The Kalahari is characterised by vast, open spaces, endless horizons and golden grasslands. This is not a stereotypical desert of lofty sand dunes, but rather a scrub-covered landscape covered with open pans and waist-high grasses. During the winter months, the traditional greys and yellows of the Kalahari landscape dominate. During the summer rains the Kalahari is at its most beautiful, boasting a blanket of wild flowers.

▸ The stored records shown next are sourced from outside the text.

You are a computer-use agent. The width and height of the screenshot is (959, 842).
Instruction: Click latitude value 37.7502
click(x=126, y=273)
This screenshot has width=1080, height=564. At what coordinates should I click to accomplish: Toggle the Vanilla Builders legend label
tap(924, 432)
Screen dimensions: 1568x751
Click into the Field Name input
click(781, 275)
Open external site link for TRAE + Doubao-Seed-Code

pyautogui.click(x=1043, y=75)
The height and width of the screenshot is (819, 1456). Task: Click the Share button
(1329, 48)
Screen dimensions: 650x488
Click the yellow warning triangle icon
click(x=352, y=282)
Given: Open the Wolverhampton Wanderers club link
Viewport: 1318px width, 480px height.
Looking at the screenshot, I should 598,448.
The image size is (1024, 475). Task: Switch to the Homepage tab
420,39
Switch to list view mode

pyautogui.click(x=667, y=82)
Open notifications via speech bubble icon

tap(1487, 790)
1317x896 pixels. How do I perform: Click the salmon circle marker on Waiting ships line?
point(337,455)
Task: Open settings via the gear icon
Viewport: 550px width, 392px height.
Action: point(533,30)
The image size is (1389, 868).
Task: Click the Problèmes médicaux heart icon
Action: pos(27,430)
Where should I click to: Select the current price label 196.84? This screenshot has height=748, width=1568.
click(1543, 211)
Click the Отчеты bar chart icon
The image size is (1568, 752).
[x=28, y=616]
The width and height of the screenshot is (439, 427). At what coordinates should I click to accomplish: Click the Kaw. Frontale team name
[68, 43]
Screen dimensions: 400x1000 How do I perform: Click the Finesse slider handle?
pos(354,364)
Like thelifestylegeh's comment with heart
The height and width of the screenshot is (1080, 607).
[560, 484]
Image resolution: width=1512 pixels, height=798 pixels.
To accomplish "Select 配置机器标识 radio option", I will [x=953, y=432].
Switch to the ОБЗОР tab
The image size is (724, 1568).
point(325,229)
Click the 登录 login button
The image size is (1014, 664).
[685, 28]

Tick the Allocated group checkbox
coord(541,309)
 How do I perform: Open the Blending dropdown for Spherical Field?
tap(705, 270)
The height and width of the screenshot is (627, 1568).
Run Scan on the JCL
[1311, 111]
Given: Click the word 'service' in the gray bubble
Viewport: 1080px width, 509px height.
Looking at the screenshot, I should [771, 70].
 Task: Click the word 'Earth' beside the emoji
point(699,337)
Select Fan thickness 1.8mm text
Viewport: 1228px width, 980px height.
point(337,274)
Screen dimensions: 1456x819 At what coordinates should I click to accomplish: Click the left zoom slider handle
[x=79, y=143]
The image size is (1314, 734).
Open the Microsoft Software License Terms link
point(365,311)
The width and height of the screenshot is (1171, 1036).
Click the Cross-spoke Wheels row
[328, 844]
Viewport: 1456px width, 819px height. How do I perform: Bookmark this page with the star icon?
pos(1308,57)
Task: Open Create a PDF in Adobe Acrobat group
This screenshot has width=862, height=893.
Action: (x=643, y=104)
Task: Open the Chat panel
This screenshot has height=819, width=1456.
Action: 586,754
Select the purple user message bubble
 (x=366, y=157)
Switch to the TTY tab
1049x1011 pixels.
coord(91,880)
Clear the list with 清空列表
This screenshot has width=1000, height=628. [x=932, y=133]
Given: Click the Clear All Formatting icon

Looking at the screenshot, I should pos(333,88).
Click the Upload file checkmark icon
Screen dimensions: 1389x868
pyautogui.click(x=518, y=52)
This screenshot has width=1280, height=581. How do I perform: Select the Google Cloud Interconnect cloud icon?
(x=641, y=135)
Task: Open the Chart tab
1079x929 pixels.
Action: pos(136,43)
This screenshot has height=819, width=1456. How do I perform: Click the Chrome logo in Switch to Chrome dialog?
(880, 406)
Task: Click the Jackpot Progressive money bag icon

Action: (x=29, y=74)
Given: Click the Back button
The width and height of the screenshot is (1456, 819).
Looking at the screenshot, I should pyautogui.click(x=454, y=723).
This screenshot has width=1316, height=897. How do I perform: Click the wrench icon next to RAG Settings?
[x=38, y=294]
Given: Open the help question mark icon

A few months after the summer rains start (approx. January – April), the Central Kalahari is transformed into a thriving paradise teeming with springbok and gemsbok, closely followed by hungry predators. The Kalahari is at its most vibrant following the rains, boasting incredible sunsets, with many of the desert species dropping their young at this time of year. During the winter months, the larger herds disperse into smaller groups as they spread out in the desert seeking out grazing or browsing.
The Central Kalahari is home to numerous unique desert dwelling species, each with their own remarkable adaptations to survive the parched landscape. Herds of oryx and springbok make up much of the wildlife here with smaller groups of red hartebeest, eland, blue wildebeest, southern giraffe and greater kudu also contributing to the population of plains game. Predators include lion, leopard, cheetah, brown hyena, caracal, African wildcat, black-backed jackal, bat-eared fox and Cape fox. Game viewing in the Central Kalahari is best during the later months of the green season (January – April) when many animals drop their young and the interaction between predator and prey increases dramatically.